L’urgence d’une analyse méthodique de la multiplication des faits similaires
On pourrait évoquer d’autres exemples, revenir aux archives de ces dernières années, étudier le modus operandi et analyser la récurrence de ces faits troublants. Toutefois, cela ne serait pas suffisant car il est essentiel de mettre la situation à plat avant que ce type de dérapages ne s’aggrave. En ce sens, quelques remarques préliminaires pourraient être utiles en attendant que la parole des experts vienne analyser ces faits sociétaux.
En premier lieu, la convergence de ces faits ne doit pas être éludée ou occultée. Dans cette optique, il serait coupable de faire l’économie d’une réflexion de fond sur cette violence devenue endémique et banale. Il faut justement lutter contre cette banalisation et aussi sortir du traitement sensationnel de ces événements par les médias audiovisuels. C’est d’analyse et de pédagogie que nous avons le plus besoin et à ce titre, seul le service public de l’audiovisuel fait la part des choses alors que plusieurs autres médias indépendants s’engouffrent parfois dans certaines formes d’outrance.
Ensuite, il est essentiel de prendre en considération tous les paramètres qui vont de la démission des parents à certains délitements de la société tunisienne contemporaine. Qui aujourd’hui étudie l’émergence d’une culture de gangs dans les quartiers périphériques ? Qui établit les nécessaires corrélations entre le hooliganisme des stades et la délinquance juvénile ? Pourtant, des faisceaux d’indices sautent aux yeux et attendent toujours d’être considérés à leur juste mesure.
Enfin, il importe tout autant de prendre en ligne de compte le contexte global par lequel passent les écoles publiques, les hôpitaux publics ou les transports publics. Une violence tout aussi insidieuse agresse les médecins et les paramédicaux sur leur lieu de travail. De même, les destructions des équipements sont devenues ordinaires dans les bus et les métros entraînant un délabrement généralisé et une insécurité latente.

Quelles formes prendra la réaction des pouvoirs publics ?

◆ ◆ ◆ ◆ ◆

● **Mise en pratique**
[1] Recopiez fidèlement le passage de l'extrait sur la violence qui va de « L’urgence d’une analyse » jusqu'à « ces faits sociétaux. » inclus.
[2] Prolongez l'extrait sur la violence au-delà de sa dernière phrase.
Le matériel qui suit n'est d'aucune utilité ici.

● **Section des données**

◆ ◆ ◆ ◆ ◆

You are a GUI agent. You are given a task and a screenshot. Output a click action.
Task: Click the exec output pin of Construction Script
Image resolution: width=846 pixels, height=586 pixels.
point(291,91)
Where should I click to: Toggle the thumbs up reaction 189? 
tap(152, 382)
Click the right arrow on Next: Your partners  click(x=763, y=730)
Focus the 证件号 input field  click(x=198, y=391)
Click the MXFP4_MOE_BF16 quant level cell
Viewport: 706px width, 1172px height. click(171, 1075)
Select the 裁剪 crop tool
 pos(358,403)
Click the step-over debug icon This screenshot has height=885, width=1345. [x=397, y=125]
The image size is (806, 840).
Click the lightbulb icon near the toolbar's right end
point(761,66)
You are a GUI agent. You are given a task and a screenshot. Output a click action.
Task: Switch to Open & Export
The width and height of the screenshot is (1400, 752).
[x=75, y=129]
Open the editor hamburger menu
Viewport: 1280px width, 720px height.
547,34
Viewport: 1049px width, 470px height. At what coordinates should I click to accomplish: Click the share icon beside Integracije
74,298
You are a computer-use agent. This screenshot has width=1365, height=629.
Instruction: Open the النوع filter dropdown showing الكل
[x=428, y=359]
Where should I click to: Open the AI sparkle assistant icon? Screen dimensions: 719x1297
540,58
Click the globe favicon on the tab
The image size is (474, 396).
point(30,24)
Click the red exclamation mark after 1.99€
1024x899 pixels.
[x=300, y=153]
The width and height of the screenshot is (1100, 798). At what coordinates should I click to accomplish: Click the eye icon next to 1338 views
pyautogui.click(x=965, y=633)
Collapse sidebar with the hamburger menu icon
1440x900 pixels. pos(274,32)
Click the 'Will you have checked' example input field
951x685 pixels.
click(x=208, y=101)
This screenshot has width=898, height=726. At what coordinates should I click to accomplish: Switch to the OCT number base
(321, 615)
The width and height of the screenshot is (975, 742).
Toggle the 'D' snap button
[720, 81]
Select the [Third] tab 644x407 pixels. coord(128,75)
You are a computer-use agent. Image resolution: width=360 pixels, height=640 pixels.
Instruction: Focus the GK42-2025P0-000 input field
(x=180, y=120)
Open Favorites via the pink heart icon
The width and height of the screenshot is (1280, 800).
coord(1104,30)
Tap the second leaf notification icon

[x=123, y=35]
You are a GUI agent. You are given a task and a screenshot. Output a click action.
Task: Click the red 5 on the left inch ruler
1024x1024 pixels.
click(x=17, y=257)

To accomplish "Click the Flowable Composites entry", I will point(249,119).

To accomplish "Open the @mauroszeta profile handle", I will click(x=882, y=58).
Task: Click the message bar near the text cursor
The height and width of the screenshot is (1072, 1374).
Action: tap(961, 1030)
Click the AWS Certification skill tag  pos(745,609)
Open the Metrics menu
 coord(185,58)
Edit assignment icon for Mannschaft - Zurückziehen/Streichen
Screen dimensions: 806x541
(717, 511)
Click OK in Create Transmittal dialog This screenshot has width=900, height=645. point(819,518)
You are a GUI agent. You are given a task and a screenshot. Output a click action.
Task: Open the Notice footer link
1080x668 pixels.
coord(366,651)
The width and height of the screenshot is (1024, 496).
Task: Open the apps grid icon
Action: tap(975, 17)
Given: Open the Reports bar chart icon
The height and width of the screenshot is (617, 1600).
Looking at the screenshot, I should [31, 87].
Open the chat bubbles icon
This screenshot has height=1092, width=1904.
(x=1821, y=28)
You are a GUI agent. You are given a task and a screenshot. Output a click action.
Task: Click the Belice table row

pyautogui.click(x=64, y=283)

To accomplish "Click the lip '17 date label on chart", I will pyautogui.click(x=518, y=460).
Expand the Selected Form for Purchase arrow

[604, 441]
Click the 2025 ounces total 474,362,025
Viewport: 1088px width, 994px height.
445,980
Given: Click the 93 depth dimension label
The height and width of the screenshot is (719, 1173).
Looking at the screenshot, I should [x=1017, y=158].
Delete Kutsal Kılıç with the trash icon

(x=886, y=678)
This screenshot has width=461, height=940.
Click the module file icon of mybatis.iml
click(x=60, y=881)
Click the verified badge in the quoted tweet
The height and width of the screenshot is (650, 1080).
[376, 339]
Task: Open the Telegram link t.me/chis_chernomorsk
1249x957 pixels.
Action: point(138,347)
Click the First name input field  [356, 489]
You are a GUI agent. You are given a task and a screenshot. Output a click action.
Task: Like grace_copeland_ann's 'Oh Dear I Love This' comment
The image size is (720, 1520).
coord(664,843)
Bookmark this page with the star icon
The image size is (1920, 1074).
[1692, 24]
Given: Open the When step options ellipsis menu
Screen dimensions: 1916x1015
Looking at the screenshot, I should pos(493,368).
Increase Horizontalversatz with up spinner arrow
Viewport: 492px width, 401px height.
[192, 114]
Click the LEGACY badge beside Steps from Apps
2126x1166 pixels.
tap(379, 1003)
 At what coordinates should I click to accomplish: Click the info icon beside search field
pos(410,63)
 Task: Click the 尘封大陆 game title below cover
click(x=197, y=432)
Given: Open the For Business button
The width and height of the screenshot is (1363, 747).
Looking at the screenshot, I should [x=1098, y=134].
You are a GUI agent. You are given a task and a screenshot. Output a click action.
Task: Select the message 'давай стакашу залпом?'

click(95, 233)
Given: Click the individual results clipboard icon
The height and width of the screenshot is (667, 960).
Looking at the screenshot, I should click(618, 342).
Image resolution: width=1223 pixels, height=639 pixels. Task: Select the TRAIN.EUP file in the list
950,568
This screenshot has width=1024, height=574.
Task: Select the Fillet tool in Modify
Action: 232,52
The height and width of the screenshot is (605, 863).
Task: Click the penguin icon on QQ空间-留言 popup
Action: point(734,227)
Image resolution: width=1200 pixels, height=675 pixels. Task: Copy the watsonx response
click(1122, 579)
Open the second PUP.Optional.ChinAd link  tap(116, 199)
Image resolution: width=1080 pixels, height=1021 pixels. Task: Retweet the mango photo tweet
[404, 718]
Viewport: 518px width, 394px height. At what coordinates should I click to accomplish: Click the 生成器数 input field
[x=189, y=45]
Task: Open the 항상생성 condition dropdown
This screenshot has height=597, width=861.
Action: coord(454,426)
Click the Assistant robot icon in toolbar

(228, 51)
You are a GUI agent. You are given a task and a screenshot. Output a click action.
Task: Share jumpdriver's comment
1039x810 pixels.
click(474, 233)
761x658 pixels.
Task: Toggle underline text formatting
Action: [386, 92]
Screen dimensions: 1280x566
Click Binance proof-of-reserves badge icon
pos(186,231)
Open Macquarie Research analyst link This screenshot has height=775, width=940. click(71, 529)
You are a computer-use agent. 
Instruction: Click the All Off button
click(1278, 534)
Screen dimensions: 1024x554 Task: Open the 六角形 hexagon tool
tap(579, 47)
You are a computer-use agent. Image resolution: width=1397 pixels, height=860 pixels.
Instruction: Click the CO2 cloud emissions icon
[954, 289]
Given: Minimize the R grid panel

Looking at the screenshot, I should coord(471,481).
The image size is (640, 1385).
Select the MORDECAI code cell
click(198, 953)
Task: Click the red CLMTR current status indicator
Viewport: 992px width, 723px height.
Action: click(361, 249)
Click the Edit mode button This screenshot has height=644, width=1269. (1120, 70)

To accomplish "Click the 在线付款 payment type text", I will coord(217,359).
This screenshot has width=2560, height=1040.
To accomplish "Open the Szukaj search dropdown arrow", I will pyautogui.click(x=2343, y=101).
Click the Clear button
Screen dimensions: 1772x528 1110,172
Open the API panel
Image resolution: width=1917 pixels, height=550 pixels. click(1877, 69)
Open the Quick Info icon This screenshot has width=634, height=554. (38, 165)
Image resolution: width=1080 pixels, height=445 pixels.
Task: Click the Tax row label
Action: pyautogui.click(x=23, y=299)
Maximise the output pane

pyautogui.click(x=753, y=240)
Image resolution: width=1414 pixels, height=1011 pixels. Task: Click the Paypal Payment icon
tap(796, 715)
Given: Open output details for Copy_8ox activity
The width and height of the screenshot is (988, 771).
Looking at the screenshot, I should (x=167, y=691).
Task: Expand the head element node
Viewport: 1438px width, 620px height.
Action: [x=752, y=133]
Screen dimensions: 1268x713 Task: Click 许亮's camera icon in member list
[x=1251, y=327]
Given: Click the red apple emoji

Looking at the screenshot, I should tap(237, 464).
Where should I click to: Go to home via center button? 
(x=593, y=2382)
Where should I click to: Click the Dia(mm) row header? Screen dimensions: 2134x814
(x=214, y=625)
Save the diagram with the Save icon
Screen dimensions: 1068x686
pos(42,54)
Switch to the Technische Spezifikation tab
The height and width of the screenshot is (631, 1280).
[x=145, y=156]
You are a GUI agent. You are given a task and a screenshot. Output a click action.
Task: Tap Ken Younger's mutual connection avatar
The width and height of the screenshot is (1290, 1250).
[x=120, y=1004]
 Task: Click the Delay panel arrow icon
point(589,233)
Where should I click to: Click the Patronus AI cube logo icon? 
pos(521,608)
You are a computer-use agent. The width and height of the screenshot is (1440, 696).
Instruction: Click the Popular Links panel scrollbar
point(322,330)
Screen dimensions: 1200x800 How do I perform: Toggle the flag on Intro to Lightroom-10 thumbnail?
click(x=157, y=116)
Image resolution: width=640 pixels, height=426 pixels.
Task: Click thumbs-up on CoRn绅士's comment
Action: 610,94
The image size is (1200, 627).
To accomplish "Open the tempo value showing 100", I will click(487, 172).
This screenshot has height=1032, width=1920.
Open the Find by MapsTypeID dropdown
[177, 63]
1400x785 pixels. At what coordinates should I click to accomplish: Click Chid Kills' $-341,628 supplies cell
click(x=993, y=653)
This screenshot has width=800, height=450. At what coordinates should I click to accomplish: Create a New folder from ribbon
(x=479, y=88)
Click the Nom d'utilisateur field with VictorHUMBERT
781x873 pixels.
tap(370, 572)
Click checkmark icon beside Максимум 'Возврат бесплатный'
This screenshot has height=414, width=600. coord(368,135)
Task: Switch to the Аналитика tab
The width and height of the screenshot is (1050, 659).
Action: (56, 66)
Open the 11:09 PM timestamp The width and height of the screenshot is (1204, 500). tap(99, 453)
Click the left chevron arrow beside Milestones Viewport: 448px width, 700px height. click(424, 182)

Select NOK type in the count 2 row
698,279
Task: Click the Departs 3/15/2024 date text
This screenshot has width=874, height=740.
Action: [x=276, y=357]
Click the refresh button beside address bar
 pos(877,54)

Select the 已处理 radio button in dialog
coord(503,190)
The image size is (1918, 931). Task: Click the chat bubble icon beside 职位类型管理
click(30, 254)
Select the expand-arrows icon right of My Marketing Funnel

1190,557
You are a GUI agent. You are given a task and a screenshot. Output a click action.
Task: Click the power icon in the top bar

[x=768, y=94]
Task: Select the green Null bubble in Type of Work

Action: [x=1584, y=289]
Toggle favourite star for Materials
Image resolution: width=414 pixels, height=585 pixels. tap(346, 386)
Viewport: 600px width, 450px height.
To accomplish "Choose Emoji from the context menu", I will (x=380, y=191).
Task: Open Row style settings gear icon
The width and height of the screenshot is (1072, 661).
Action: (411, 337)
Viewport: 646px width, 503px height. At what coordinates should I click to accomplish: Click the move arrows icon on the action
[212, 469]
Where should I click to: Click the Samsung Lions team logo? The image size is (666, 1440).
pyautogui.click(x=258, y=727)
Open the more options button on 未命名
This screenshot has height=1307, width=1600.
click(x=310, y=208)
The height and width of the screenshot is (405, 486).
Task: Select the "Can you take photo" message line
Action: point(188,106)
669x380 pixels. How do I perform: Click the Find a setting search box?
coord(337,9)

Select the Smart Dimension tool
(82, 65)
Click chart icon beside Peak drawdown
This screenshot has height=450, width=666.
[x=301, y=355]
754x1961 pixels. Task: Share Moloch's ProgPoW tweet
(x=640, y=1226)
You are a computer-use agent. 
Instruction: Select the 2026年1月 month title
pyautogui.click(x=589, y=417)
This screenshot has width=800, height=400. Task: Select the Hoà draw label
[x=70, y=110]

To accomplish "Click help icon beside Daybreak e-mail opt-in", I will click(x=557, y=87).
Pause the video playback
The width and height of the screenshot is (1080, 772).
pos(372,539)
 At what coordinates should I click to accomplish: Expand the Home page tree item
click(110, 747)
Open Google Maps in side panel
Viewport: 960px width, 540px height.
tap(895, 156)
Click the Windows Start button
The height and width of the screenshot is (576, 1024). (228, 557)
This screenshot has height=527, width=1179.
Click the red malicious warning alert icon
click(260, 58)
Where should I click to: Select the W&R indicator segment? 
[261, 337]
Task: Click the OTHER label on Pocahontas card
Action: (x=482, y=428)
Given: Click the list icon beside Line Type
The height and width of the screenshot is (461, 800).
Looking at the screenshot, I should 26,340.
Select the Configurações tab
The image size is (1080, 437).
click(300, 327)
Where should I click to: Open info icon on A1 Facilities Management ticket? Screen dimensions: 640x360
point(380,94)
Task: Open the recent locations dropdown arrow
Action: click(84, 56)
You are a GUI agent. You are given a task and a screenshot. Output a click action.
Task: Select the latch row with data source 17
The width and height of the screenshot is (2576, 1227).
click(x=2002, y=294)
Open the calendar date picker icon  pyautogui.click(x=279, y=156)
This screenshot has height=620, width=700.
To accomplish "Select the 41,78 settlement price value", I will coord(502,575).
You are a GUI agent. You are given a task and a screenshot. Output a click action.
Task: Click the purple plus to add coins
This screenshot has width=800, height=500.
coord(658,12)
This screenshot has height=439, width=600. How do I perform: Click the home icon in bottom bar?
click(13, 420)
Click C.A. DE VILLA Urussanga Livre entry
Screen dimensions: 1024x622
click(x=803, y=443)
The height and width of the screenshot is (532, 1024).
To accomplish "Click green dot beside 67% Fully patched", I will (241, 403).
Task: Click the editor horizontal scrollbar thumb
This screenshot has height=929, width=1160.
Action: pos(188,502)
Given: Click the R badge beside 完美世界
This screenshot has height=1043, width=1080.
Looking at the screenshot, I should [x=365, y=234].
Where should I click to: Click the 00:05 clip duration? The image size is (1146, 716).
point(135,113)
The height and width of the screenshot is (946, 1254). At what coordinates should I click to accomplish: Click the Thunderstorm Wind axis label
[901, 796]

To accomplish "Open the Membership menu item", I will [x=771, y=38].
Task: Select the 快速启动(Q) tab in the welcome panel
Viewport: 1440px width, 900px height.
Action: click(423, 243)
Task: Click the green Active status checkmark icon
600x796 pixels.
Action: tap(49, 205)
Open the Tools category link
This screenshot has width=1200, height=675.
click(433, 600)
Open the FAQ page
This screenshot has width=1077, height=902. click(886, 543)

◆ ◆ ◆ ◆ ◆

● **Réponses aux exercices**
[1]
L’urgence d’une analyse méthodique de la multiplication des faits similaires
On pourrait évoquer d’autres exemples, revenir aux archives de ces dernières années, étudier le modus operandi et analyser la récurrence de ces faits troublants. Toutefois, cela ne serait pas suffisant car il est essentiel de mettre la situation à plat avant que ce type de dérapages ne s’aggrave. En ce sens, quelques remarques préliminaires pourraient être utiles en attendant que la parole des experts vienne analyser ces faits sociétaux.

[2]
Quelle sera la riposte des pouvoirs publics après le Conseil de sécurité nationale du 15 avril dernier ? Pour le moment, dix jours plus tard, rien n’a filtré quant aux décisions qui pourraient être prises et dont il ne fait pas de doute qu’elles seront techniques, préventives et aussi politiques. Un observatoire des formes de violence et de délinquance verra-t-il le jour prochainement ? Le Parlement prendra-t-il des initiatives ? Le gouvernement s’apprête-t-il à présenter des projets de loi ? Est-il envisageable qu’une consultation nationale sur la violence soit mise en place suivant le modèle de ce qui a été fait dans le domaine de l’Éducation nationale ? L’Université tunisienne jouera-t-elle son rôle d’aiguillon dans la recherche à travers les nombreux laboratoires ? Enfin, quel pourrait être le rôle du ministère de la Jeunesse et des Sports dans une dynamique générale d’endiguement de cette inacceptable violence ?
En effet, il est fondamental que ce département ministériel s’extirpe de son surinvestissement sur le sport-spectacle et se tourne davantage sur ce qui est sa raison d’être, à savoir le développement culturel et le progrès social de la jeunesse. À ce titre, de nombreux programmes sont déployés dans le cadre de la coopération internationale qui mériteraient d’être mieux considérés et parfois systématisés. Des partenaires comme l’Union européenne, la S
uisse, la France ou l’Espagne proposent des projets porteurs qui mériteraient d’être davantage soutenus par les pouvoirs publics. Novateurs et établissant des actions de proximité, ces projets mériteraient d’autant plus d’attention qu’ils ciblent le développement local et souvent les communautés les plus vulnérables.
Enfin, la montée d’une génération de sauvageons et ces graines de violence qui nous interpellent doivent aussi être considérées comme l’expression d’un désarroi profond, celui aussi d’un désenchantement qui taraude une jeunesse qui ne rêve que d’exil et de paradis artificiels dans un élan escapiste sans précédent.